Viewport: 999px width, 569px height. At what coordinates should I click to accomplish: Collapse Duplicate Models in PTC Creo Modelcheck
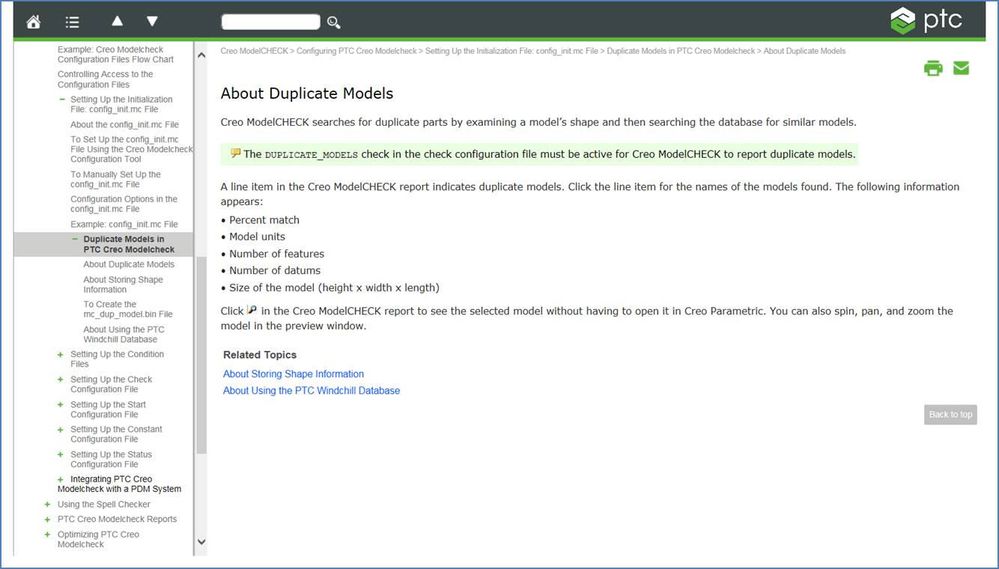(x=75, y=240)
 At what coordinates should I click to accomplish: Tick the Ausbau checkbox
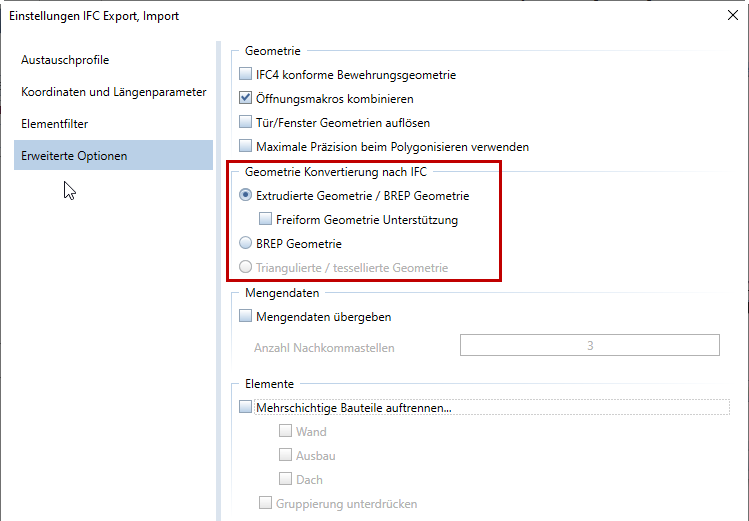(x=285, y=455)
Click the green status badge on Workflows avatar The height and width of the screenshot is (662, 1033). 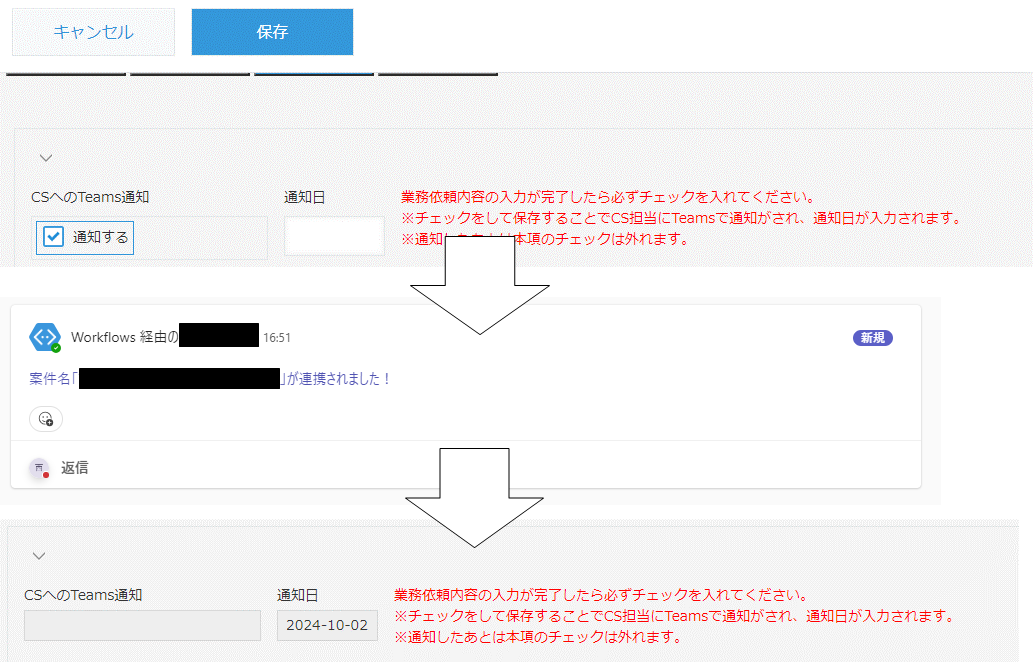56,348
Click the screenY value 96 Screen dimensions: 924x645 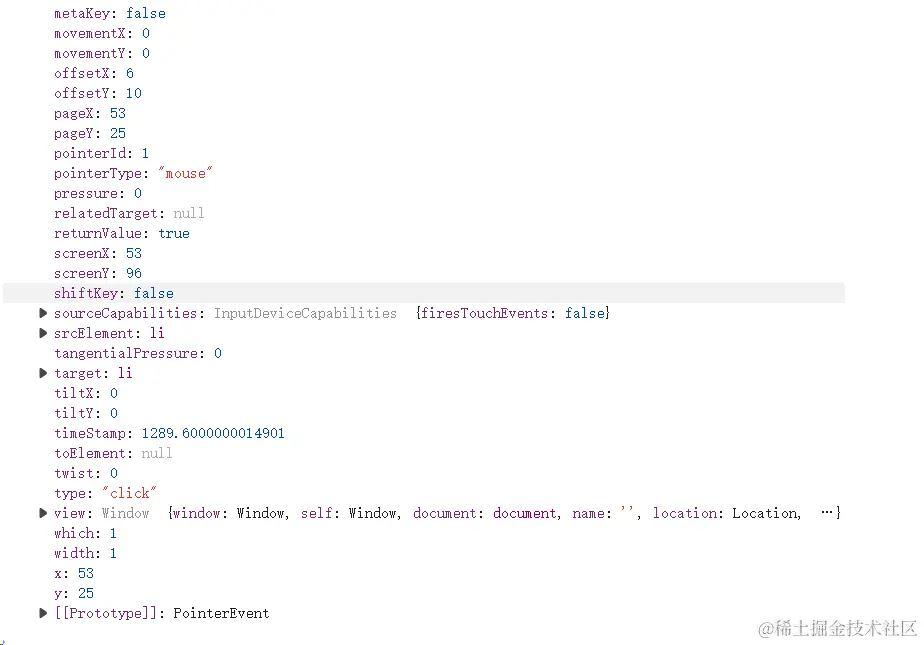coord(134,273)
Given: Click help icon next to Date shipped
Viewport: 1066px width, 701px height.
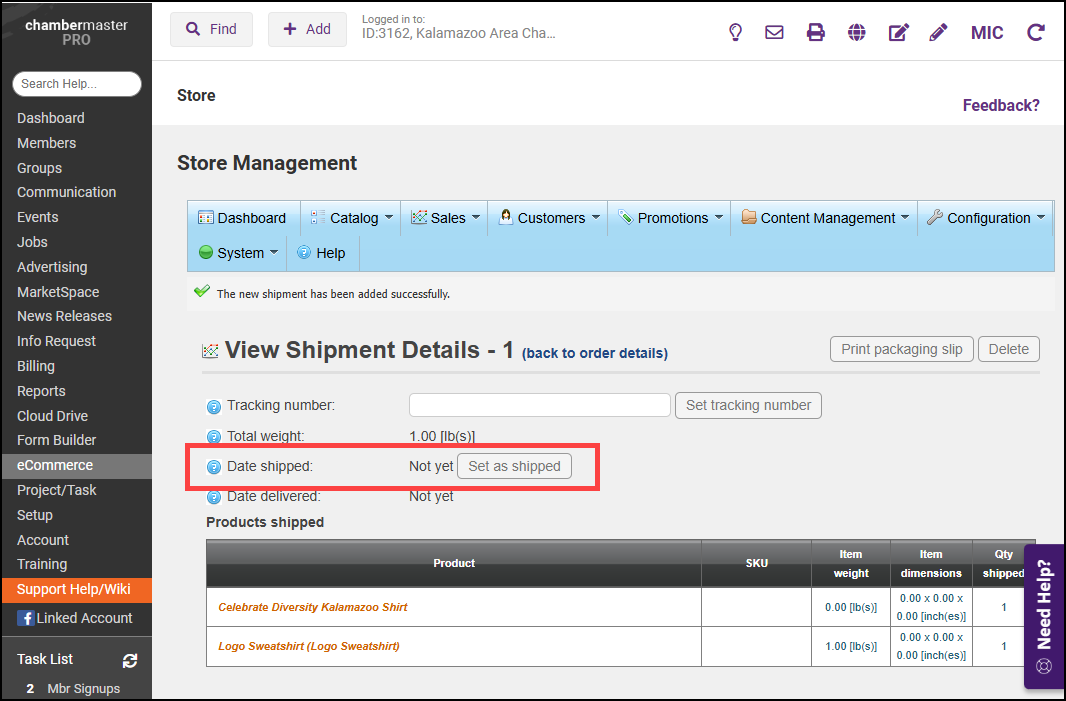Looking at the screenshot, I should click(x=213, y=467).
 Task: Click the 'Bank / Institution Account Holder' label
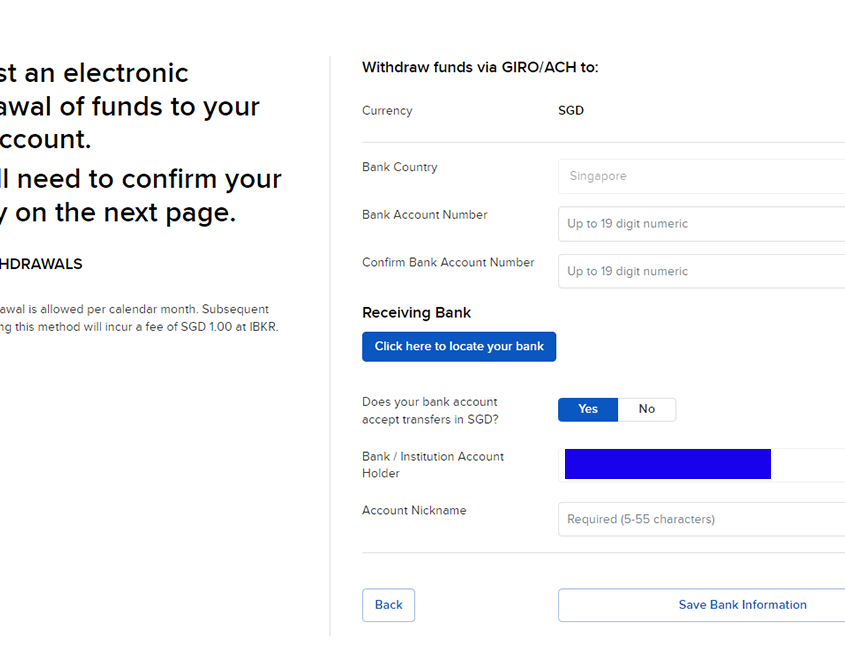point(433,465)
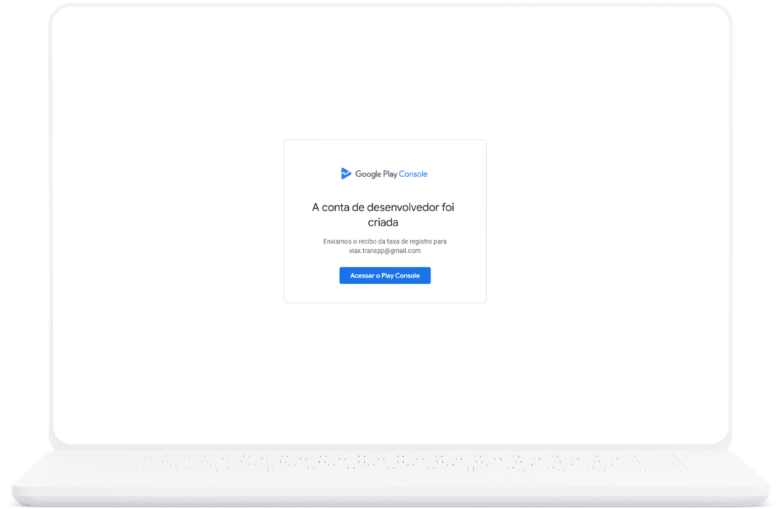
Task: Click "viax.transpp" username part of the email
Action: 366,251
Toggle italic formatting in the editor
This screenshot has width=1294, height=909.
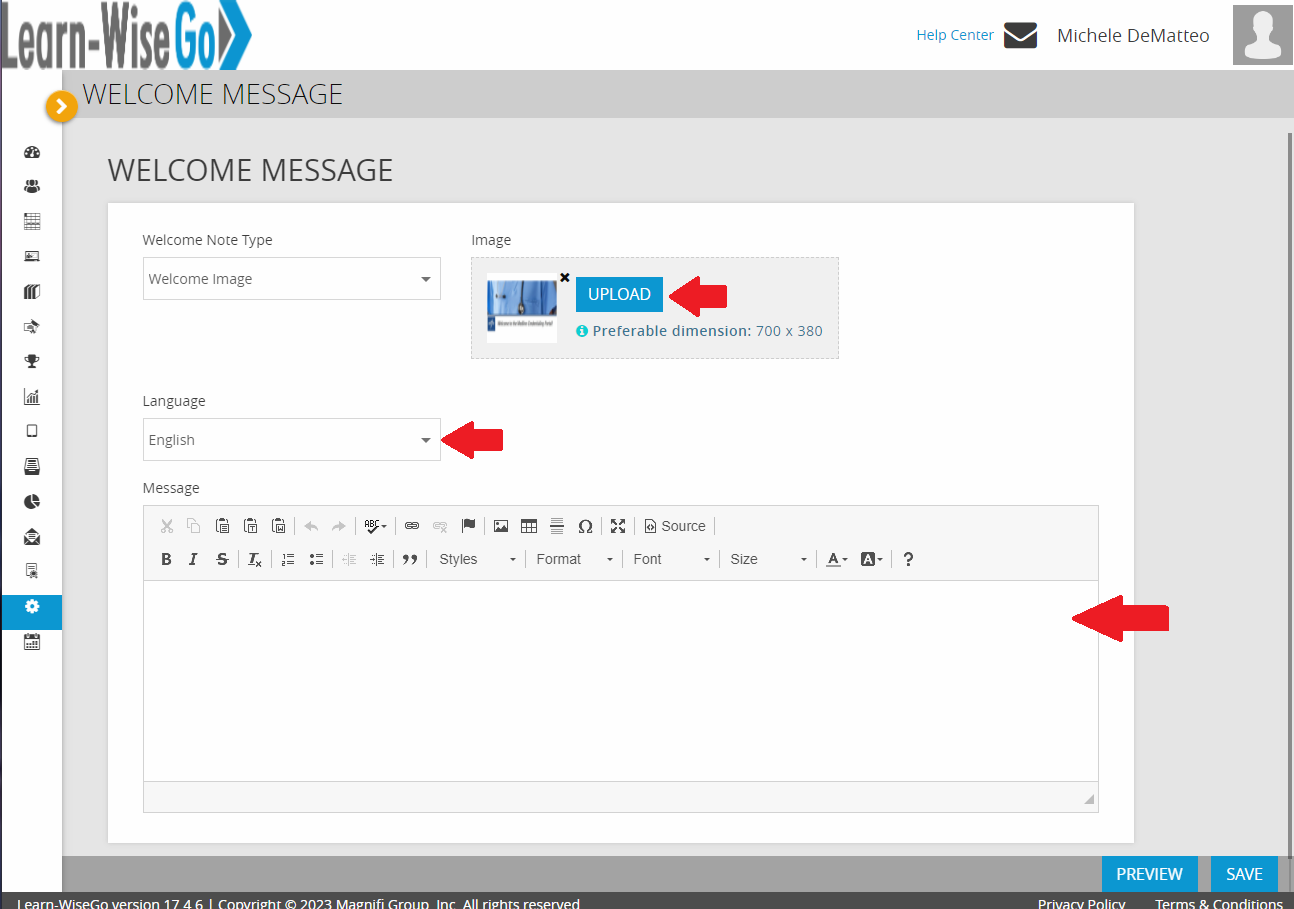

· · ·

**EXERCISE AIM**.
Leaving out every picture, extract verbatim the lines from the one containing "Task: Click the" through the last line of the listing, inclusive.

**REPLY**.
 Task: Click the 'Bank / Institution Account Holder' label
point(433,465)
Task: Click "viax.transpp" username part of the email
Action: 366,251
Toggle italic formatting in the editor
This screenshot has width=1294, height=909.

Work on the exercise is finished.